Introduction to Triton Programming: The Performance Paradox: Why Correct Code is Slow

The Performance Paradox states that a mathematically perfect kernel, such as $out = x + y$, can actually perform worse than a CPU loop if it fails to amortize the fixed costs of the GPU hardware. This often manifests as the Launch Tax.

1. The "Correctness" Fallacy

Functional correctness is not a proxy for efficiency. While your Triton code might correctly distribute work across thousands of threads, if the total amount of work (N) is small, the GPU remains underutilized. The hardware spends more time in state transitions than in actual arithmetic.

2. The Python Measurement Trap

Benchmarking GPU code from Python using time.time() is dangerous. GPU calls are asynchronous; Python merely queues the command and moves on. Without torch.cuda.synchronize(), you measure the queueing time. With synchronization, you measure the Host-to-Device latency, which is often 10x longer than the kernel execution itself.

3. Latency vs. Throughput

To overcome the paradox, you must provide enough work to "hide" the launch latency. This is the transition from a latency-bound regime (limited by the CPU-GPU bus) to a throughput-bound regime (limited by GPU memory or compute).

TERMINAL bash — 80x24

> Ready. Click "Run" to execute.

QUESTION 1

For each kernel, decide whether the bottleneck is likely arithmetic throughput, memory bandwidth, or launch overhead: Vector addition (N=256), Vector addition (N=10^8), and Matrix Multiplication (N=8192).

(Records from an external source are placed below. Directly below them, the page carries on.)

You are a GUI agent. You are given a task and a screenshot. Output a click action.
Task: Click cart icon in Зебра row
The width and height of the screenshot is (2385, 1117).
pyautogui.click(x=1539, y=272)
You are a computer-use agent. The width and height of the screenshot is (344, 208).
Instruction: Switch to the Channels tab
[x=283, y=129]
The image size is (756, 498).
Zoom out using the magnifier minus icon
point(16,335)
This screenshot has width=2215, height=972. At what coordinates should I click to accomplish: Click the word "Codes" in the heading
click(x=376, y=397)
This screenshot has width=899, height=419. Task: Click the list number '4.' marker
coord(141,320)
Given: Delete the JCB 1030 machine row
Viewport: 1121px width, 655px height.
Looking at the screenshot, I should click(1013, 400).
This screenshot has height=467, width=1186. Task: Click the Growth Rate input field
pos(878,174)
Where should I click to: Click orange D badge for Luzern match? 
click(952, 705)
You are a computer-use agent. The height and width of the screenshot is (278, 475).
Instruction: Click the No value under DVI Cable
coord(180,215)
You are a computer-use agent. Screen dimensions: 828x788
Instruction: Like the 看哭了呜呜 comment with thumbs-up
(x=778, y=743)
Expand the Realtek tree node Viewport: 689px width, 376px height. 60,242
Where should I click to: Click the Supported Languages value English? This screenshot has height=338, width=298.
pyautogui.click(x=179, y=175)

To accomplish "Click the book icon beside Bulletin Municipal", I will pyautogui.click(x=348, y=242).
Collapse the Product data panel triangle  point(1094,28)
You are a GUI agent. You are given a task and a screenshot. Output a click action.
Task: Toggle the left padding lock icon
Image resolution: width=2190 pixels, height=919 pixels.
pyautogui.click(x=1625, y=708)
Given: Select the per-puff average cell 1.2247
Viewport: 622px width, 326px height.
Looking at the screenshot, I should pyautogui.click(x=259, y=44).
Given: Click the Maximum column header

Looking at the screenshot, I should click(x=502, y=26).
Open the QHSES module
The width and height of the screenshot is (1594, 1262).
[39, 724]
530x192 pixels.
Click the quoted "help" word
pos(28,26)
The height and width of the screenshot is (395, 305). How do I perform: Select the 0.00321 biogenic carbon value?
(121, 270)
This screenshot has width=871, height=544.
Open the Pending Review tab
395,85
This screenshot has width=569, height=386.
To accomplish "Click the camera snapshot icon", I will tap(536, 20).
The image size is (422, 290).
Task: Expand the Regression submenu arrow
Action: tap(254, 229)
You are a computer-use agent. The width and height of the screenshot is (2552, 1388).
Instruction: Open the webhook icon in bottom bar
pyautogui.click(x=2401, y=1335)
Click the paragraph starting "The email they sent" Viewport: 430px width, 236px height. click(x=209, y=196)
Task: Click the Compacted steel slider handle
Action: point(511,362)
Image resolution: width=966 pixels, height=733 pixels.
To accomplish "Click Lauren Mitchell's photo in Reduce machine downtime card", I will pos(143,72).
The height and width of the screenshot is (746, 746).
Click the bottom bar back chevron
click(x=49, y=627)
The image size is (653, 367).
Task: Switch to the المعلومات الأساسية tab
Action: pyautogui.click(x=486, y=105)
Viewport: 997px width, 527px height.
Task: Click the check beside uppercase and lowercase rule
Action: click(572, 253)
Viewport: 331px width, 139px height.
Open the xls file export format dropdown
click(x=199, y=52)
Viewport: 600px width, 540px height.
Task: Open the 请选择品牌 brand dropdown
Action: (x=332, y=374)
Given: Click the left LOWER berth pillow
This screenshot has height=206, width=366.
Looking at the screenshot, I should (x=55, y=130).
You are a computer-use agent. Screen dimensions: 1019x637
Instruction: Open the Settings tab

N=256: Arithmetic; N=10^8: Bandwidth; MM: Launch

N=256: Launch; N=10^8: Bandwidth; MM: Arithmetic

N=256: Bandwidth; N=10^8: Arithmetic; MM: Launch

All are compute-bound.

QUESTION 2

In the context of the Performance Paradox, what is the primary bottleneck for a 'ReLU on a matrix' operation?

Arithmetic Throughput

Memory Bandwidth

L1 Cache Size

QUESTION 3

What does the term 'Asynchronous Execution' imply regarding GPU benchmarking?

The GPU and CPU always finish at the same time.

The CPU continues to the next line of code before the GPU kernel finishes.

The kernel runs faster on smaller GPUs.

Memory transfers are blocked by compute.

QUESTION 4

Why does $out = x + y$ exhibit low arithmetic intensity?

It uses three memory accesses (2 loads, 1 store) for a single floating-point operation.

The addition operation is too complex for the ALUs.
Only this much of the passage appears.